Der Dirigent Marco Armiliato und die russische Sopranistin Anna Netrebko umarmen sich auf dem Königsplatz. Foto: dapd

Opernstars aus Russland, Uruguay und Bayern, dazu ein tschechisches Orchester mit italienischem Dirigenten: 15.000 Menschen feiern Netrebko, Schrott und Kaufmann in München

 

München - Es geht international zu beim „Gipfeltreffen der Stars“. Bunt gemischt ist auch das Programm, das Sopranistin Anna Netrebko, Bassbariton Erwin Schrott und Tenor Jonas Kaufmann am Freitagabend in München bei ihrem ersten gemeinsamen Auftritt präsentieren:

Opern- und Operettenmelodien aus drei Jahrhunderten – von Mozart über Verdi und Gounod bis hin zu Gershwin und Tauber. Obwohl die vor den klassizistischen Propyläen aufgebaute Bühne 38 mal 16 Meter misst, ist sie dicht gefüllt. Mehr als 100 Musiker bevölkern das Podium:

Die drei Opernstars werden begleitet von der Prager Philharmonie unter der Leitung von Marco Armiliato und dem Philharmonischen Chor München. Bis die rund 15.000 Menschen auf dem Königsplatz Netrebko, ihren Lebensgefährten Schrott und Kaufmann erstmals zusammen zu hören bekommen, vergeht fast eine Stunde.

Unmittelbar vor der Pause singen die drei Klassikstars das Finale des 3. Akts der eher unbekannten Verdi-Oper „I lombardi alla prima crociata“. Ein zweites Terzett folgt am Ende des Konzerts mit dem Finale des 5. Akts aus Gounods „Faust“.

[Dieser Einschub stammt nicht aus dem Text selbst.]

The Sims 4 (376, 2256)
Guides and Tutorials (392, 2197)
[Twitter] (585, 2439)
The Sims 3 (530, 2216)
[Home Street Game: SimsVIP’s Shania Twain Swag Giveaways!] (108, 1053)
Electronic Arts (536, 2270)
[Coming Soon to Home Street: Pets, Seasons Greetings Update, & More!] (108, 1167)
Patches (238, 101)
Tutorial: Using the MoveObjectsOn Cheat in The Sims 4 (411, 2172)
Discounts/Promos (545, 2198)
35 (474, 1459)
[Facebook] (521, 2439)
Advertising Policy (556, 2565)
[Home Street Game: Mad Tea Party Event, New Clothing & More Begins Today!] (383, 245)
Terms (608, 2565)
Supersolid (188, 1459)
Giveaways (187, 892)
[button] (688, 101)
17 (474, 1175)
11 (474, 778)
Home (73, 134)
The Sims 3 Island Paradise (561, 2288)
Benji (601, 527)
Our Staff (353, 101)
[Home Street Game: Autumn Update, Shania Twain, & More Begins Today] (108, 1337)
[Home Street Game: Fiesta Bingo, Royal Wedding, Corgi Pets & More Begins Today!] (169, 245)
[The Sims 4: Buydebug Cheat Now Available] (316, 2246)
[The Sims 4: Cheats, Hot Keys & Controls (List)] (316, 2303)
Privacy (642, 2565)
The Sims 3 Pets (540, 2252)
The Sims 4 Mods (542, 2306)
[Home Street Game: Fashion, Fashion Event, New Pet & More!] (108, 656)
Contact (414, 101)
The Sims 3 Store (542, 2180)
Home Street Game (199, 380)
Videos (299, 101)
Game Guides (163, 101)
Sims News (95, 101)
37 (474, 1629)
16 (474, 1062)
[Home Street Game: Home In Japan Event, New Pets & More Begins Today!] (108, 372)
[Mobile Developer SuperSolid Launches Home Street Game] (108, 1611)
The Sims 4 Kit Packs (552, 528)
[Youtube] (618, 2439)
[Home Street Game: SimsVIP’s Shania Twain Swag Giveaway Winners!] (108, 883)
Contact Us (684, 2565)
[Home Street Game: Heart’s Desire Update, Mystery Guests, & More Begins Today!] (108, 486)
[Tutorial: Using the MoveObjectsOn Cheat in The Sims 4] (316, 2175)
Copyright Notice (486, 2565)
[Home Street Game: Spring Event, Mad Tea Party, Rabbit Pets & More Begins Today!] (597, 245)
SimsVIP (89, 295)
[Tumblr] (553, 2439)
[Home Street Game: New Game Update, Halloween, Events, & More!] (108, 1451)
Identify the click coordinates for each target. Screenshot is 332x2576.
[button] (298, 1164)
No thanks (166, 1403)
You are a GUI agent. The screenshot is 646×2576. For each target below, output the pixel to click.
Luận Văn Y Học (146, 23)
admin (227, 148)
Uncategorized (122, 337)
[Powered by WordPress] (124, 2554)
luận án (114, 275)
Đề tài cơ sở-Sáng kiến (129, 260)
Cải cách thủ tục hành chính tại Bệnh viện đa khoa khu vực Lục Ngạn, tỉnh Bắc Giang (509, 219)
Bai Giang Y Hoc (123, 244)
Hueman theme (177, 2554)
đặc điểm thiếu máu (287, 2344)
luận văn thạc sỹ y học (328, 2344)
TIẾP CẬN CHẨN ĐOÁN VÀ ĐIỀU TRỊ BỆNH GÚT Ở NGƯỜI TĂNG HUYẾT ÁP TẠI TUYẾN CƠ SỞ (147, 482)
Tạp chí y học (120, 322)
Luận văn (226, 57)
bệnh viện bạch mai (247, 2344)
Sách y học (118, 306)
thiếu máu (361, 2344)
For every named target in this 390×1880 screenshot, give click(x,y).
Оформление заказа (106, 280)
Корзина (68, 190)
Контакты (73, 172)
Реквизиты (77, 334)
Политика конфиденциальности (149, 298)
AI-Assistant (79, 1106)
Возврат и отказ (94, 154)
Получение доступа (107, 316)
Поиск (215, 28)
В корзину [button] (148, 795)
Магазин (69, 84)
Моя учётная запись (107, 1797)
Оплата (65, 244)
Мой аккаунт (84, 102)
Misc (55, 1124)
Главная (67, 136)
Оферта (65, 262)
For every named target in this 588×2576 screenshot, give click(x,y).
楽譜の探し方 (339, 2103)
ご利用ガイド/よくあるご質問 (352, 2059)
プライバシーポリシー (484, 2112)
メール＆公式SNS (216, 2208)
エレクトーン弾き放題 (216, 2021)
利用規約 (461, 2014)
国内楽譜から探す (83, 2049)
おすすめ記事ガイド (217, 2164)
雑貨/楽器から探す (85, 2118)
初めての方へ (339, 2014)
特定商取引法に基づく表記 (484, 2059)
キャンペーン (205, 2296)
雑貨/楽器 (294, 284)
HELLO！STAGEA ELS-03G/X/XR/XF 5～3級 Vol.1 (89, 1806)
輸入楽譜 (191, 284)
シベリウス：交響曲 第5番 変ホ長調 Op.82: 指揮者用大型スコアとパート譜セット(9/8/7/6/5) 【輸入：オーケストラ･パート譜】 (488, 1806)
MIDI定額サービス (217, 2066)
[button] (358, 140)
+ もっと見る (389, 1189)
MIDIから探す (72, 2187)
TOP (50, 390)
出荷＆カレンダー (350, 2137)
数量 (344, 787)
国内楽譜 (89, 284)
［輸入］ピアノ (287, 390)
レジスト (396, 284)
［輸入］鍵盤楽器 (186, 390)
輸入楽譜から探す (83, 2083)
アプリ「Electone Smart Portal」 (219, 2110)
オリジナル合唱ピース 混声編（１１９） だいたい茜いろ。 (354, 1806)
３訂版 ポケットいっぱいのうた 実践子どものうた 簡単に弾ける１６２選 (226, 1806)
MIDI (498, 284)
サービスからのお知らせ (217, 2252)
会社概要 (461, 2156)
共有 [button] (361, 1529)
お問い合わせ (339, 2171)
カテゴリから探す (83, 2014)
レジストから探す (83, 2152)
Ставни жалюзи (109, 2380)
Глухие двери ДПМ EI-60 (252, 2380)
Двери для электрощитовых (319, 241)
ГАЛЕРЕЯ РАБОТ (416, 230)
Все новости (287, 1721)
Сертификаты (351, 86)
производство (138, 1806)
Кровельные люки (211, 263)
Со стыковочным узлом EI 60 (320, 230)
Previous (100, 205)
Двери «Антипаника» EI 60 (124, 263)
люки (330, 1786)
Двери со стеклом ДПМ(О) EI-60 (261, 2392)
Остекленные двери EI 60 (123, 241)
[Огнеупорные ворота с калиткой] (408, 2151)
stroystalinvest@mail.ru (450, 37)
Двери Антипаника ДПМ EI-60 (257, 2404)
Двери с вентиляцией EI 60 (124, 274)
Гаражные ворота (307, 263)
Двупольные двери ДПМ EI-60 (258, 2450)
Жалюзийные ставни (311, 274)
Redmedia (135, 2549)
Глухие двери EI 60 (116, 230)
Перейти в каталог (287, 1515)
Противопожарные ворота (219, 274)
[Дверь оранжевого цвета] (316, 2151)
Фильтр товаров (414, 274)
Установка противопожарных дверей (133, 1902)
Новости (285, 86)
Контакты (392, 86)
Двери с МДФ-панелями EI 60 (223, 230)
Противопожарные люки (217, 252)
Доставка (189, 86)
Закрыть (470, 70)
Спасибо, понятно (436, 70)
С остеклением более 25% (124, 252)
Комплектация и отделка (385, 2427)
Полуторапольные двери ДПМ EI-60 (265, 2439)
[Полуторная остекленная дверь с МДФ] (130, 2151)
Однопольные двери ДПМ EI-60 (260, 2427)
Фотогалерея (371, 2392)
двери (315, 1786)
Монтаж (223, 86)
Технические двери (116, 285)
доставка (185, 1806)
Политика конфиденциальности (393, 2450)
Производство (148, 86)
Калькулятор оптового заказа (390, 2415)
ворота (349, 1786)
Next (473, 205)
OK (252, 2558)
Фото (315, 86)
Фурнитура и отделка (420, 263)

Dazwischen sind die Sänger allein oder im Duett zu hören. Netrebko und ihr Lebensgefährte Schrott begeistern mit einem Stück aus Gershwins „Porgy and Bess“, Kaufmann gibt mit der Russin Duette von Massenet und Verdi zum besten. Alle drei Sänger wie auch der italienische Dirigent präsentieren sich gut gelaunt und streuen hin und wieder einen Scherz ein.

Heimspiel für Kaufmann

Netrebko gab bereits 2005 und 2009 große Open-Air-Konzerte auf dem Königsplatz. Für Kaufmann ist des zwar eine Premiere, trotzdem aber ein echtes Heimspiel: Von der Bühne aus kann er zur Münchner Musikhochschule hinüberblicken, an der „ich das Handwerk gelernt habe“, wie er dem Publikum sagt.

Viel Zeit habe er hier verbracht. „Sie können sich vorstellen, wie wohl es mir geht.“ Und Kaufmann ist es auch, der während des Konzerts die meisten „Bravo“-Rufe erhält. Trotz Ticketpreisen von bis zu 340 Euro ist der Königsplatz nahezu komplett gefüllt. An 15 Ständen können sich die Fans mit Champagner und Bier, Steaks und Brezn versorgen.

Am Fanartikel-Stand decken sich junge wie ergraute Konzertbesucher mit Kaufmann-Netrebko-Schrott-Tassen, -T-Shirts, -Schlüsselanhängern und -Sitzkissen ein. Das „Gipfeltreffen der Stars“ ist ein großes Musikevent, das Open-Air-Konzerten von Popstars in nichts nachsteht.

Auch hinter den Absperrungen haben es sich zahlreiche Münchner bequemt gemacht, um dem Konzertabend zu lauschen.

Umjubelte Zugaben

Und wie bei einem Popkonzert stürmt ein Teil des Publikums am Ende des fast dreistündigen Auftritts vor die Bühne, zückt Fotohandys und Kameras. Bei den Zugaben erreicht die Stimmung ihren Höhepunkt.

Netrebko singt „O mio babbino caro“ von Puccini (aus „Gianni Schicchi“), Schrott einen Tango aus seiner südamerikanischen Heimat und Kaufmann Lehárs „Freunde, das Leben ist lebenswert“ (aus „Giuditta“).

Trotz schlechter Wetterprognosen bleibt es ein trockener Abend für die Konzertbesucher – zur Erleichterung von Kaufmann: „Ich bin Münchner. Und ich hätte mich furchtbar geschämt, wenn hier alles baden gegangen wäre.“ Weitere gemeinsame Auftritte haben die drei Sänger in der Wiener Stadthalle (6. August) und auf der Berliner Waldbühne (16. August.).